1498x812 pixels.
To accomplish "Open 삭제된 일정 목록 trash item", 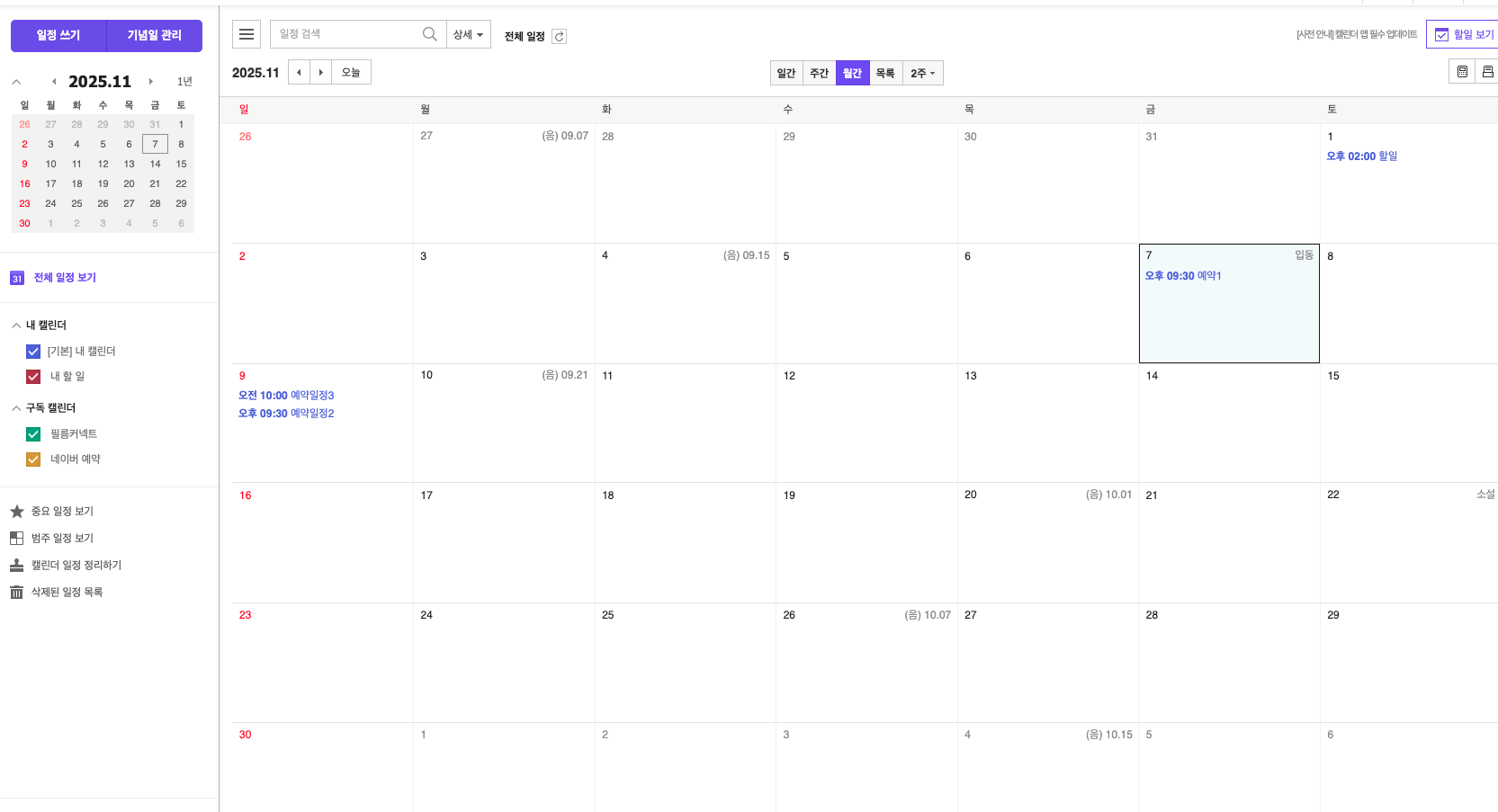I will [67, 592].
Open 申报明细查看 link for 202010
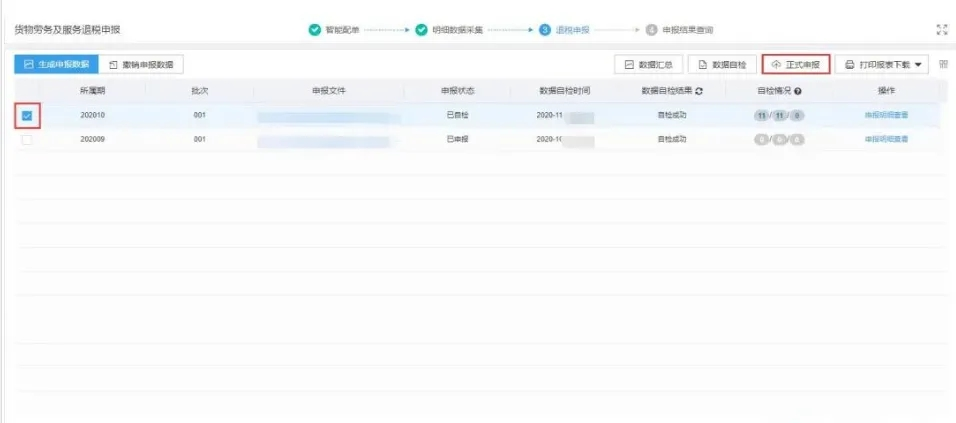 886,115
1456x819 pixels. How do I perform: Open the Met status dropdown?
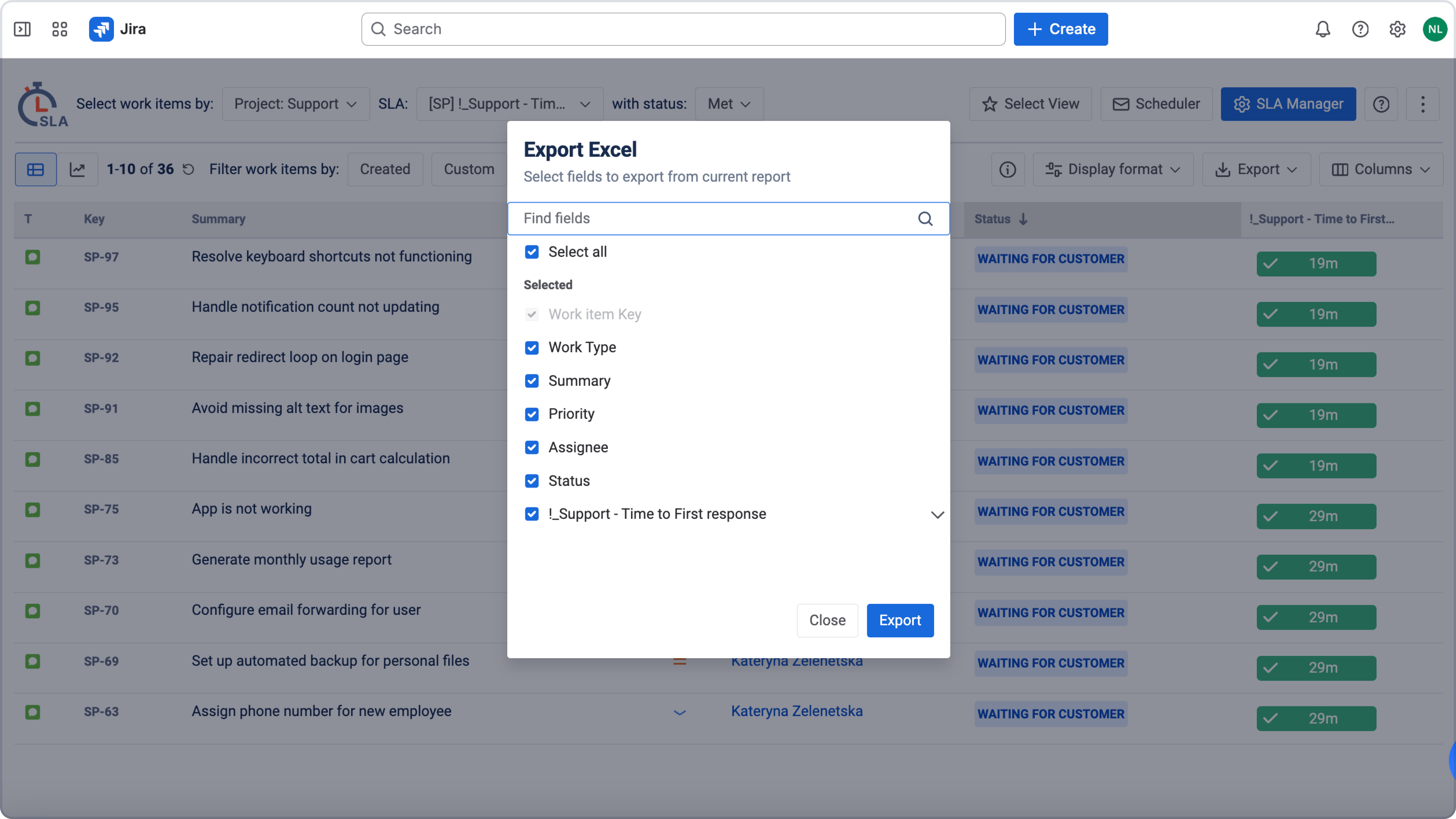[729, 104]
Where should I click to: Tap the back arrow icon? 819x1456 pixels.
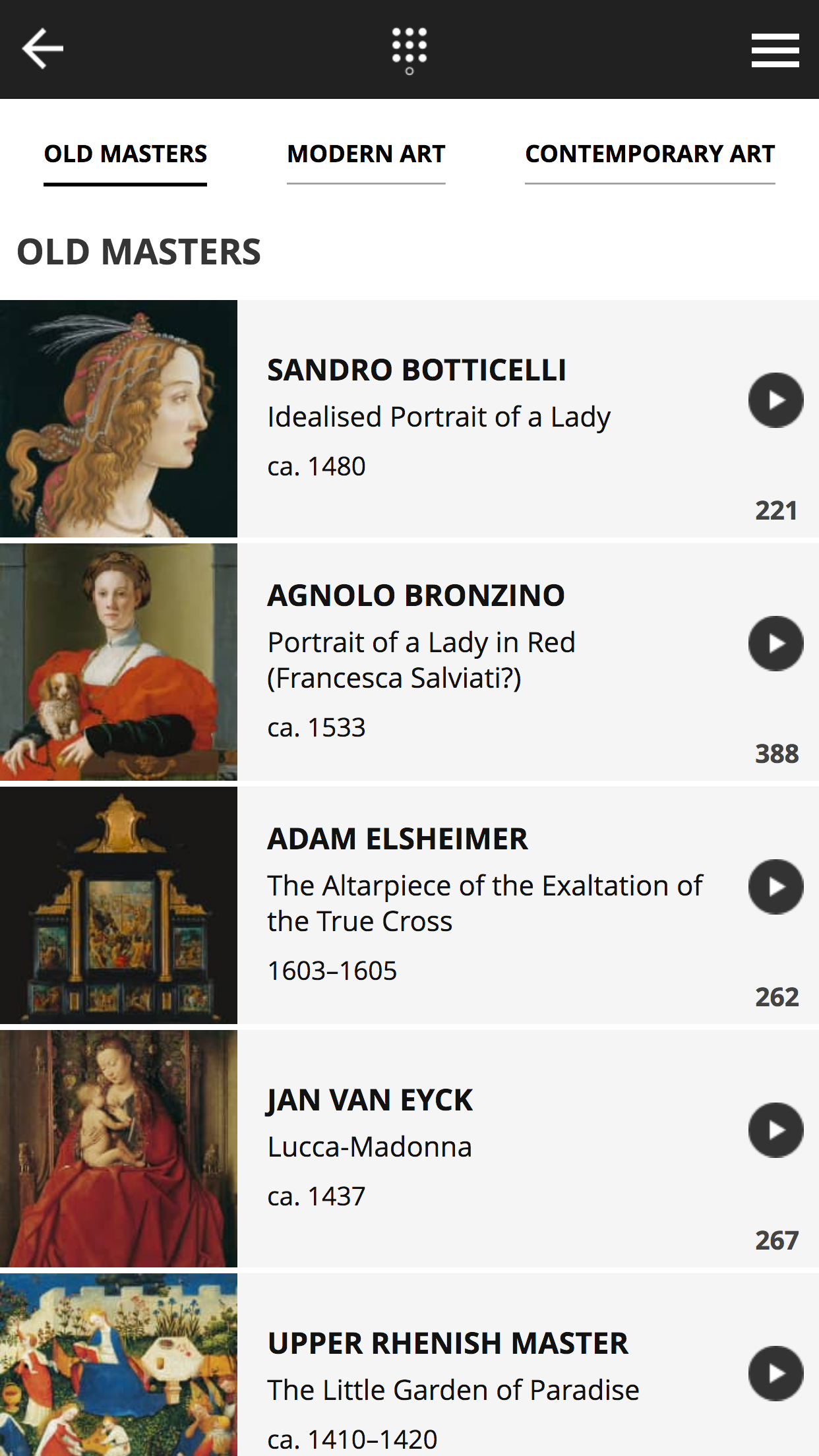coord(43,49)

====

* **TASK PROMPT**
Beginning with the line that bears "1456x819 pixels. How", output each line through the last line of the listing exactly, and no others; skip the pictures.

* **PROBLEM SOLUTION**
1456x819 pixels. How do I perform: Open the Met status dropdown?
[729, 104]
Where should I click to: Tap the back arrow icon? 819x1456 pixels.
coord(43,49)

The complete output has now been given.